Mark the package and expand the Internet Protocol Version 4 (IPV4) header in the packet detail pane:

Screenshot of Wireshark with Differentiated Services Codepoint settings highlighted.

Verify that the value for Differentiated Services Codepoint match the value for the specific workload, in this case 46 (binary 101110) for voice.
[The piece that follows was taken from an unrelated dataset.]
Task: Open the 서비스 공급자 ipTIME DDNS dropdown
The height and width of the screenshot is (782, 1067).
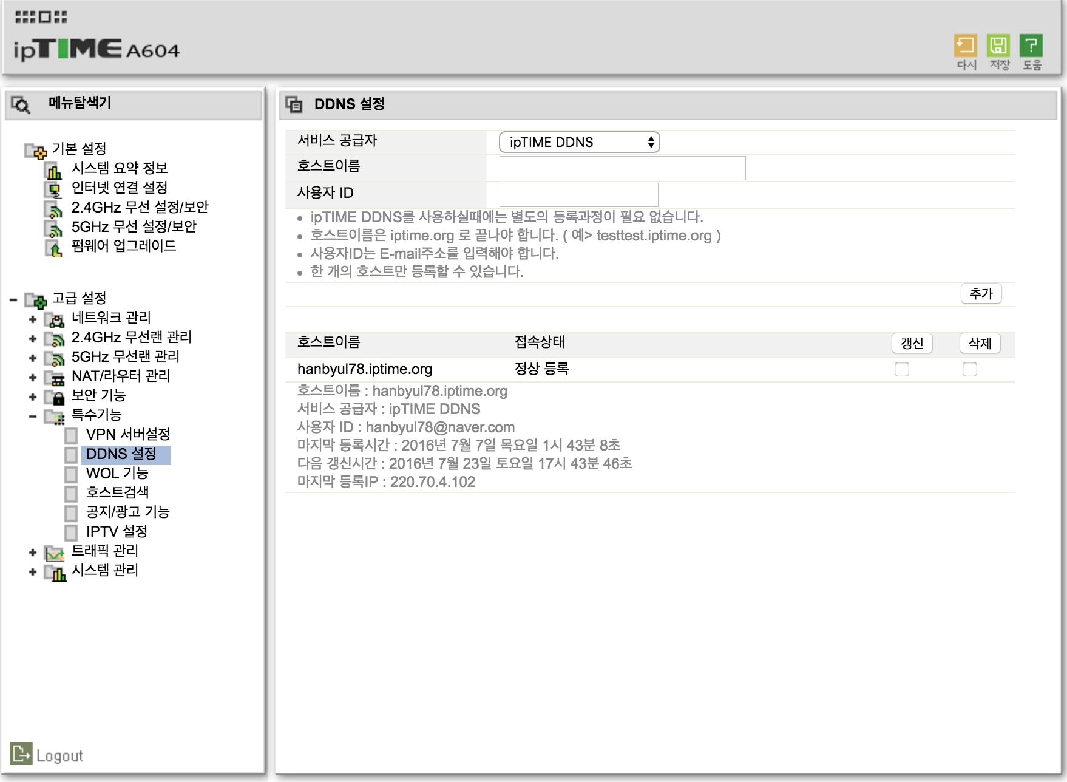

Repeat the verification for each workload that has been marked by the GPO.


Verify that markings are honored for peer-to-peer traffic. This can be done by installing WireShark or Network Monitor on two clients and placing calls between the two clients. Look at the media traffic flowing between clients in the same manner as described above.


Quality of Service is an important piece of the puzzle when providing business-class experiences with Teams. However, it is important to always remember that QoS is only effective on properly managed networks. As such, the deployment team must work very closely with the networking teams to ensure the proper information is passed at the network layer, ideally managed from end-to-end.